Posteromedial Corner of the Knee Injuries: From Anatomy to Surgical Treatment

Introduction

The superficial medial collateral ligament (MCL) and other medial knee stabilizers, such as the deep medial collateral ligament and the posterior oblique ligament (POL), are the most injured ligamentous structures of the knee. These injuries result from a traumatic mechanism of injury involving valgus stress loading of the knee in isolation or in combination with tibial external rotation.
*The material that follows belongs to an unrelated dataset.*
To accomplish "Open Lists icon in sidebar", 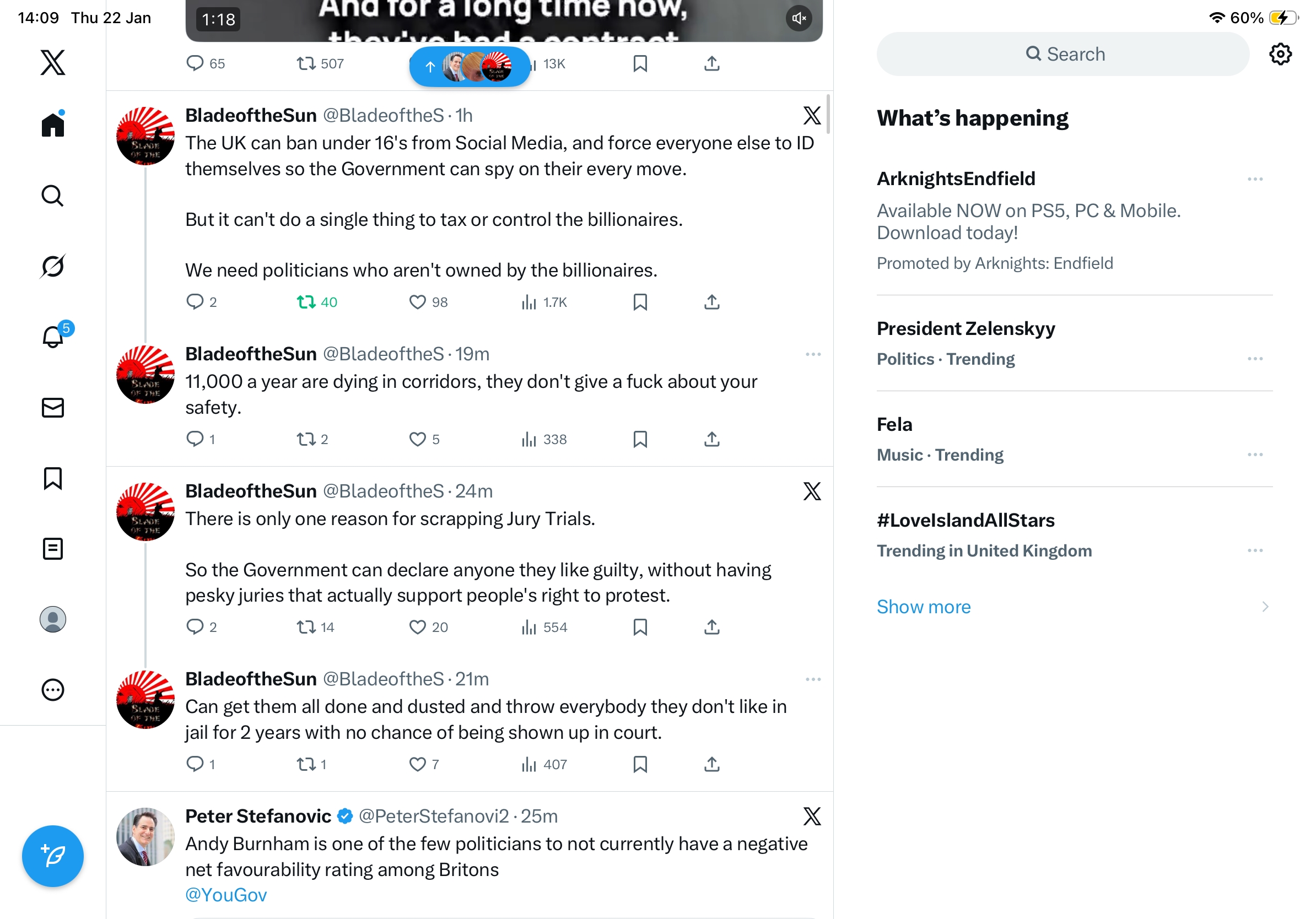I will [x=53, y=549].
The MCL has the greatest healing potential of any ligament in the knee; however, some patients with combined MCL and POL injuries, usually associated with an ACL injury, will experience persistent pain and continued functional rotatory or valgus instability after nonsurgical treatment. In these patients, reconstruction of the ACL and the medial knee structures is required.

Purpose

This video shows the normal anatomy of the medial and posteromedial ligaments of the knee and demonstrates MCL and POL reconstruction with the use of a semitendinosus tendon graft in a cadaver laboratory. In addition, the outcomes of surgical management of this type of injury are reviewed.

Methods

This video shows the gross anatomy of the medial area and the posteromedial corner of the knee and surgical reconstruction the MCL and POL with the use of a single semitendinosus tendon graft, with a single tunnel in the medial femoral condyle slightly posterior to the MCL insertion and one distal tibial tunnel on the insertion of the MCL and the other posterior tibial tunnel on the insertion of the POL, using graft fixation and an interference screw in each tunnel. Proximal tibial fixation of the graft for the superficial MCL was performed with the use of a suture anchor 12 mm distal to the joint line to attain proximal fixation of the reconstructed MCL. In all the patients, the ACL was reconstructed with the use of semitendinosus tendon allograft. The video shows the surgical procedure for reconstruction of the superficial MCL and the POL in a cadaver laboratory and in a patient. The rehabilitation protocol consisted of the use of crutches for 2 weeks postoperatively, allowing for progressive weight bearing and range of motion, and followed a reconstructed ACL rehabilitation protocol. A knee brace was not used. A total of 28 patients were reviewed, and outcomes were assessed at a mean follow-up of 19 months (range, 12 to 45 months; standard deviation ± 19.09 months) using the Lysholm Knee Scale score.

Results

A total of 28 patients (14 men, 14 women) with a mean age of 32.7 years (range, 16 to 53 years; standard deviation ± 19.09 years) were included in the study. All the patients had an MCL and POL injury associated with an ACL injury. At the end of follow-up, the stability of the posteromedial corner of the knee was excellent at 0° and 30° of flexion in 27 patients. The mean postoperative Lysholm Knee Scale score was 81 (range, 67 to 100; standard deviation ± 19.09) at final follow-up.

Conclusion

Medial-sided knee ligament injuries are complex and require a thorough understanding of anatomy and the diagnosis of associated ligament injuries. Patients with a combination of injuries should be treated surgically. Reconstruction of the superficial MCL and POL restores rotational and valgus stability to the injured knee.